## STORED DATA
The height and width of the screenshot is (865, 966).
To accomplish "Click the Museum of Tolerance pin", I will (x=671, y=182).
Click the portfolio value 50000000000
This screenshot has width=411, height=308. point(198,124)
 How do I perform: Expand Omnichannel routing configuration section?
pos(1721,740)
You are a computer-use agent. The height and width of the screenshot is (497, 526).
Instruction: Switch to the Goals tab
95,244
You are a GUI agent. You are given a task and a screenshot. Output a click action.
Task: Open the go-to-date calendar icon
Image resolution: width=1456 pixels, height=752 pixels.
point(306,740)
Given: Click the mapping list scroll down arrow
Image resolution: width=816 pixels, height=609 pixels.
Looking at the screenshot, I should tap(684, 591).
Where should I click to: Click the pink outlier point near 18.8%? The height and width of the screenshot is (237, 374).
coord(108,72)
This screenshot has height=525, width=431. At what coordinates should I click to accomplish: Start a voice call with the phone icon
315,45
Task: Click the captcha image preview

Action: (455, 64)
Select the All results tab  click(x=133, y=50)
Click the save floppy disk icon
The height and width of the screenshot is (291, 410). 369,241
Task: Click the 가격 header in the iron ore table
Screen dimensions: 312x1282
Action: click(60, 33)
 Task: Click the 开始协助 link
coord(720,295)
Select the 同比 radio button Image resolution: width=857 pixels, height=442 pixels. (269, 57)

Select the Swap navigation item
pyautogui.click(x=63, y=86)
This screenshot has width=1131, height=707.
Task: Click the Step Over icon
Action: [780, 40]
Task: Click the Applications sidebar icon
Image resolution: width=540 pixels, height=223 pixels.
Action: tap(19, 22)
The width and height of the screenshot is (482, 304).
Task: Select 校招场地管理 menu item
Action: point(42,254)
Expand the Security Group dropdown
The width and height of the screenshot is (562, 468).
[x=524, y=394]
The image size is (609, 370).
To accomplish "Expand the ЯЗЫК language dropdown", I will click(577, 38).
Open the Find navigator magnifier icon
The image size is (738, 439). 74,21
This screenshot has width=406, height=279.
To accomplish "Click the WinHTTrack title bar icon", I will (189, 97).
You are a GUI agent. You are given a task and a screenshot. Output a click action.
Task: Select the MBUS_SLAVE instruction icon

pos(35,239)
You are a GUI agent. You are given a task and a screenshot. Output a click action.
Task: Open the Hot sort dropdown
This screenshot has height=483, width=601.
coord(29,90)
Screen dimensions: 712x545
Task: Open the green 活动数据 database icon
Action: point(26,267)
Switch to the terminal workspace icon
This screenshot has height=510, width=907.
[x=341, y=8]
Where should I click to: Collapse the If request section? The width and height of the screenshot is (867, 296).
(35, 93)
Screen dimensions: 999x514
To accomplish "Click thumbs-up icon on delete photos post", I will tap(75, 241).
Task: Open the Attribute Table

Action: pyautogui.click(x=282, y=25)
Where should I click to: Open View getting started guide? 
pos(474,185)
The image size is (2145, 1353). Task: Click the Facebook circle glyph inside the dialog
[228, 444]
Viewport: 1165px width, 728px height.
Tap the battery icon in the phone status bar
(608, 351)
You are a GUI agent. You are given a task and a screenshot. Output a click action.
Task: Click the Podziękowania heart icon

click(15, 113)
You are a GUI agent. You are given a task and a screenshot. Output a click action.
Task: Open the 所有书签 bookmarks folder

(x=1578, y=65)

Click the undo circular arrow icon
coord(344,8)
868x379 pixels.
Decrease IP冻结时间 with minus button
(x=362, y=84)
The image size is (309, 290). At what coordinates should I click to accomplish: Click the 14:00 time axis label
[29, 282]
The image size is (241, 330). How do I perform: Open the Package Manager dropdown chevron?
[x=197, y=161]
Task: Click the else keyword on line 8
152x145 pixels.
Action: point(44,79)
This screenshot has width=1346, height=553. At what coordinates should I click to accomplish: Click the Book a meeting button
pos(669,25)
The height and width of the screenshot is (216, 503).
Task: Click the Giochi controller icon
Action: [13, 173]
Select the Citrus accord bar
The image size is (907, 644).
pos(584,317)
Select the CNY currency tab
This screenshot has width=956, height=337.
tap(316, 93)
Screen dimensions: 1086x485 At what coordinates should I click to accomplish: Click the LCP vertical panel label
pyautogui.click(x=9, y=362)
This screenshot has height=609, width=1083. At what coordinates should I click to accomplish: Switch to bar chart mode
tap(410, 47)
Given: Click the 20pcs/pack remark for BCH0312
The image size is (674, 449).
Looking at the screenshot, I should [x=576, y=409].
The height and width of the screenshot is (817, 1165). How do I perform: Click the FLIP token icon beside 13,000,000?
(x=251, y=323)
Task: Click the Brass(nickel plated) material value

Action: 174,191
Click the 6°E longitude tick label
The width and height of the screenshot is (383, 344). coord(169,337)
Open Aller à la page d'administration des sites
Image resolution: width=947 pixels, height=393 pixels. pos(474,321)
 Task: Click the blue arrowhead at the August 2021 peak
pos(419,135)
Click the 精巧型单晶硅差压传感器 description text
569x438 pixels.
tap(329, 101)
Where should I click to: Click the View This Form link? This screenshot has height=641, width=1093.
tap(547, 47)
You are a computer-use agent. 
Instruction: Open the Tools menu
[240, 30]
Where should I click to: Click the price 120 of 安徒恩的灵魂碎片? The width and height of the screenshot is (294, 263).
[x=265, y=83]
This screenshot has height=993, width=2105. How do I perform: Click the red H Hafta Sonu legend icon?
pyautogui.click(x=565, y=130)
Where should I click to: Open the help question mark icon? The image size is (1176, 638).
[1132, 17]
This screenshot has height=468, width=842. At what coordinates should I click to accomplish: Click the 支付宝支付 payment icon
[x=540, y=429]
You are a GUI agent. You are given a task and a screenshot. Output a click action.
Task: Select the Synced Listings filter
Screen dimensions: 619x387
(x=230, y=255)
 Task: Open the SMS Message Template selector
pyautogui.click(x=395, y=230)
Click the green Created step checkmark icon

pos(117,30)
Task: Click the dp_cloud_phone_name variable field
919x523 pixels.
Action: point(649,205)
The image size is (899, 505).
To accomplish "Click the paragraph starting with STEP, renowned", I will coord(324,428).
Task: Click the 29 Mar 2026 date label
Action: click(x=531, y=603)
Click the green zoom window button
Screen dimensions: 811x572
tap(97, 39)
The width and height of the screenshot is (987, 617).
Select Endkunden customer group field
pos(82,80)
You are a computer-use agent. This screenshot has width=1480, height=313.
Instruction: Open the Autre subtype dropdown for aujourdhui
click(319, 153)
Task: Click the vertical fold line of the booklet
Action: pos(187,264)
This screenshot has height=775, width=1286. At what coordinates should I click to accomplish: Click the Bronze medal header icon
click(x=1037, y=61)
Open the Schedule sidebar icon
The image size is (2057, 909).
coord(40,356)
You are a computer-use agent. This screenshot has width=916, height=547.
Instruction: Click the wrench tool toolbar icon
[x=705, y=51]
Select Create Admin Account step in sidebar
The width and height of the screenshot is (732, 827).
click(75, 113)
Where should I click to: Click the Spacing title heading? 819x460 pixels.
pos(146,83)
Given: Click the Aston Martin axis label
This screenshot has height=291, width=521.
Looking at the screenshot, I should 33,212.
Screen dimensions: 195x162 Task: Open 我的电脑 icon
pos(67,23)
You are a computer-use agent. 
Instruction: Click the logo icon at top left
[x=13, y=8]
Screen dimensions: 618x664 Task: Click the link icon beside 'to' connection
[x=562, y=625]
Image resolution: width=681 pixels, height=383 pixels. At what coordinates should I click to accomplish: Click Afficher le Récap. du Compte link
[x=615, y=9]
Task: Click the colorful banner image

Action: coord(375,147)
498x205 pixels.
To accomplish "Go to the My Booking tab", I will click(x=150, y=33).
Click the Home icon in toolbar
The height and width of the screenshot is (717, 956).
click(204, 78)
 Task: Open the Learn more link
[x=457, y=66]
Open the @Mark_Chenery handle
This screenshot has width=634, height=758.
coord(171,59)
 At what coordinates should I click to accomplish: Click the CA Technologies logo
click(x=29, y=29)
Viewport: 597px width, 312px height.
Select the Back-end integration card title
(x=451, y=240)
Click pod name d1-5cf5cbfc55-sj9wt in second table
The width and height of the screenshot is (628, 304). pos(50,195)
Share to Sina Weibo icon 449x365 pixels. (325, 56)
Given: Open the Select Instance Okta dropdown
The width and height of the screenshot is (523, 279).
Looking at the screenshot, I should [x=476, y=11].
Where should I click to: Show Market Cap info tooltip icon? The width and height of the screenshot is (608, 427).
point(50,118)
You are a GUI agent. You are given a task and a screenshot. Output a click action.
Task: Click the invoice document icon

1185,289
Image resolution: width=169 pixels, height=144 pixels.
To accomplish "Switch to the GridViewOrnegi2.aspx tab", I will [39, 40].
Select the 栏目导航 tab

## EXERCISE GOAL
Rewrite the material from the line with "The image size is (899, 505)." up to and including the line with "Action: pos(187,264)", replacing "customer group" with "customer segment" and leaving everything else unchanged.

## EXERCISE SOLUTION
The image size is (899, 505).
To accomplish "Click the paragraph starting with STEP, renowned", I will coord(324,428).
Task: Click the 29 Mar 2026 date label
Action: click(x=531, y=603)
Click the green zoom window button
Screen dimensions: 811x572
tap(97, 39)
The width and height of the screenshot is (987, 617).
Select Endkunden customer segment field
pos(82,80)
You are a computer-use agent. This screenshot has width=1480, height=313.
Instruction: Open the Autre subtype dropdown for aujourdhui
click(319, 153)
Task: Click the vertical fold line of the booklet
Action: pos(187,264)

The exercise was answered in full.